━━━━━ THE RECORDS ━━━━━

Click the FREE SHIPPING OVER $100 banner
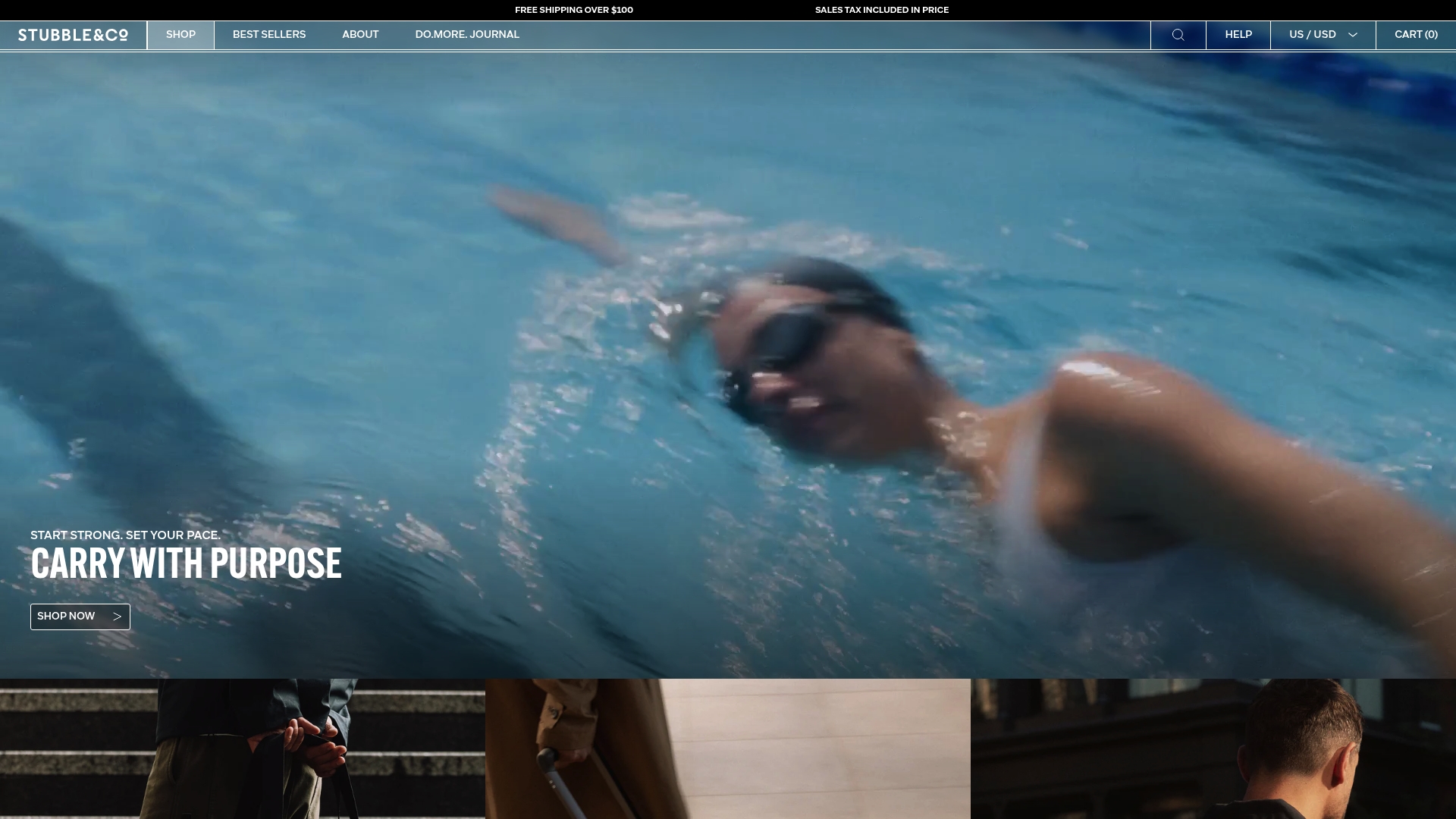The image size is (1456, 819). coord(574,10)
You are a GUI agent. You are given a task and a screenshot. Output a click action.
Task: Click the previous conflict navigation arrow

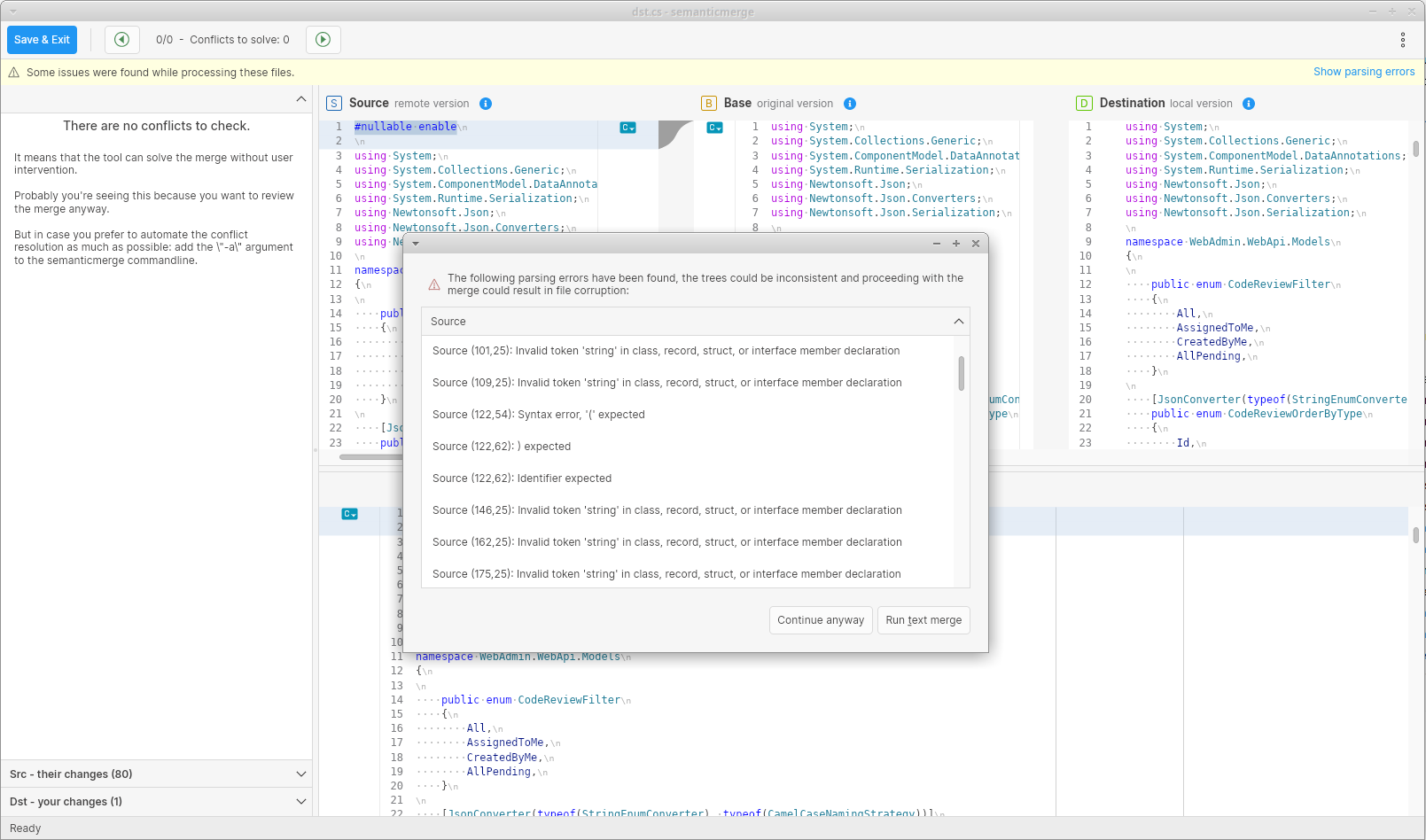coord(121,39)
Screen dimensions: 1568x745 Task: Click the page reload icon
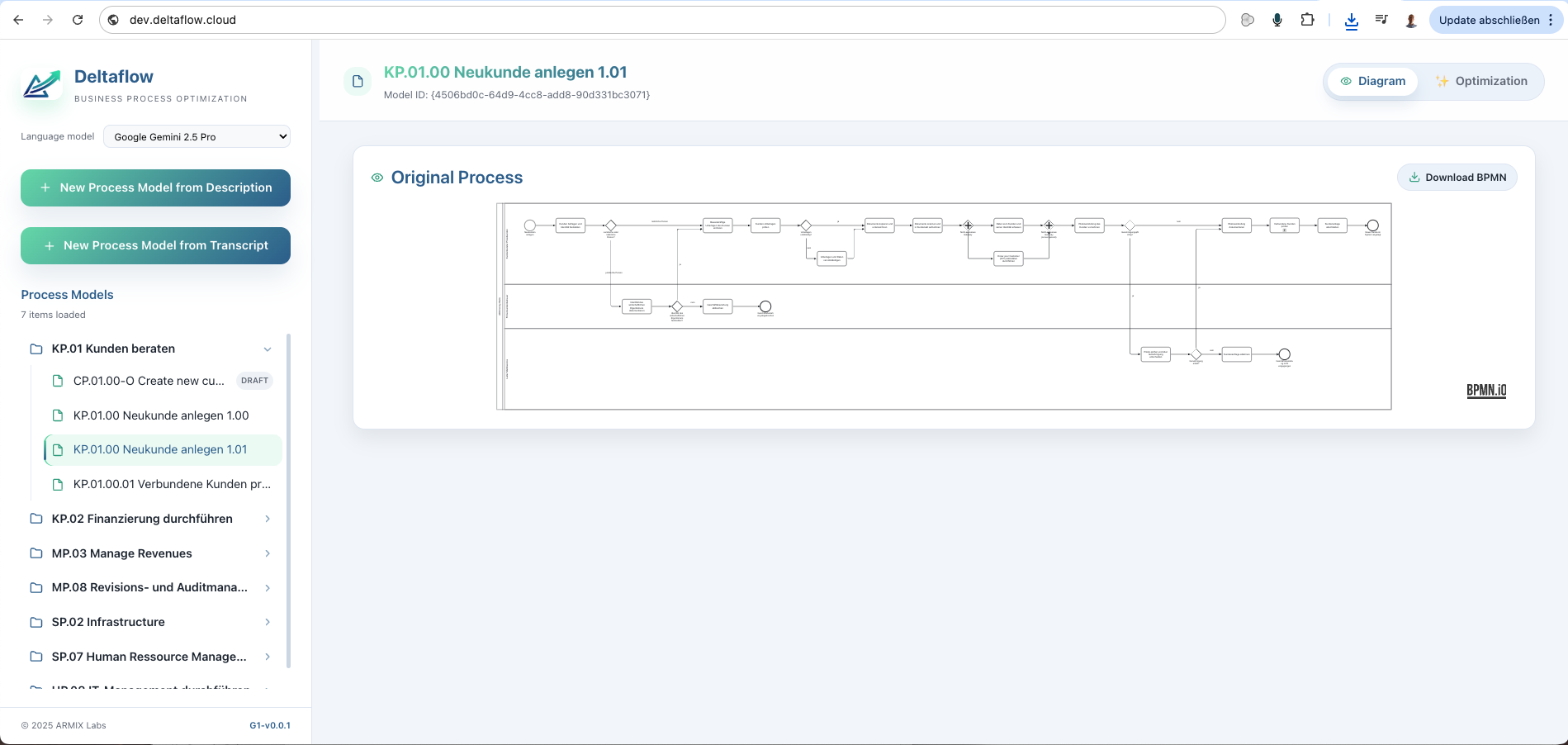click(78, 19)
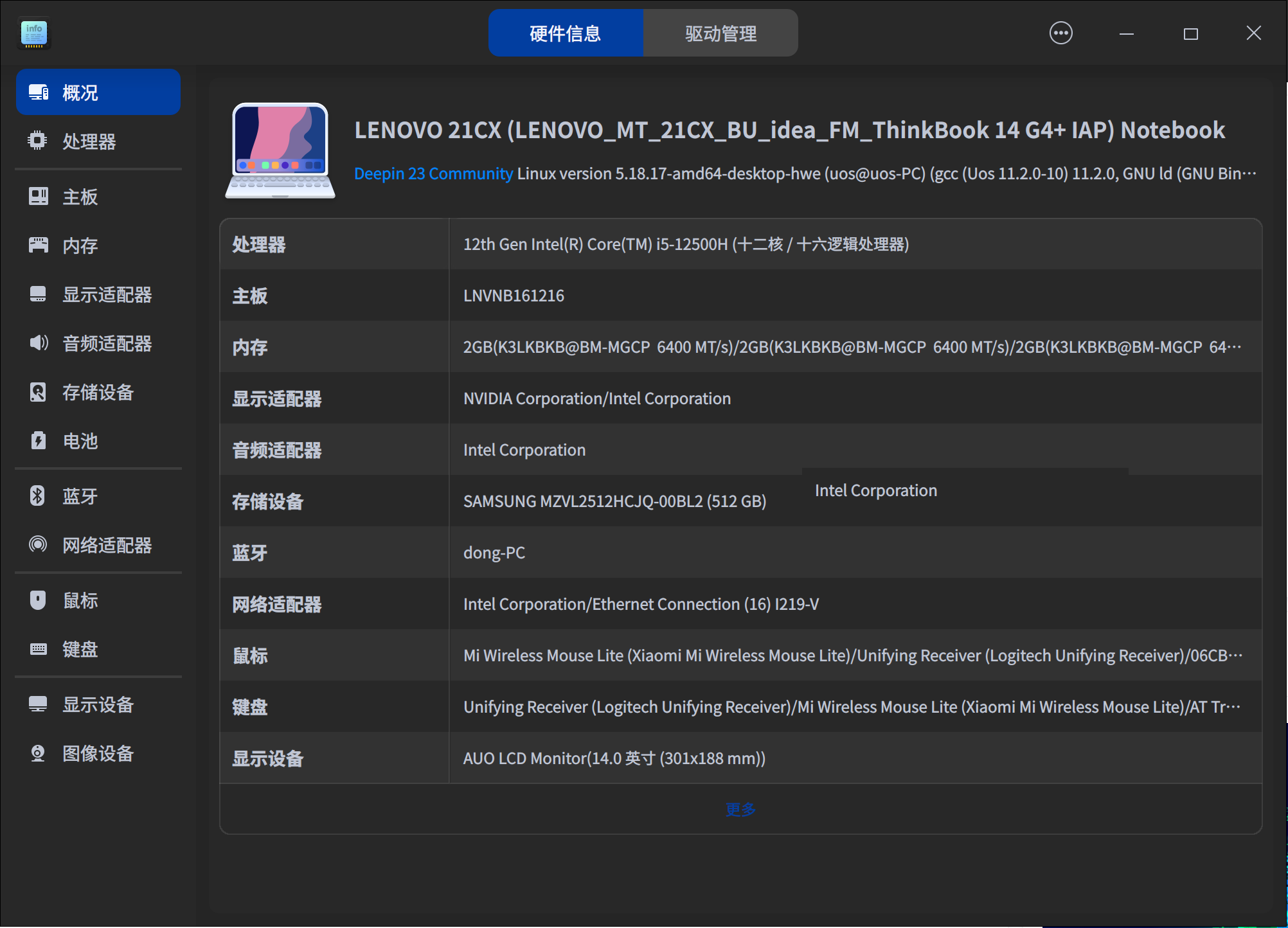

━━━━━

- **WHAT YOU SHOULD DO**
Leave out the pictures and copy exactly the lines from the one with "Screen dimensions: 1568x745" through the last line of the records above.

- **WRITTEN REPLY**
Screen dimensions: 1568x745 Task: Click the page reload icon
click(78, 19)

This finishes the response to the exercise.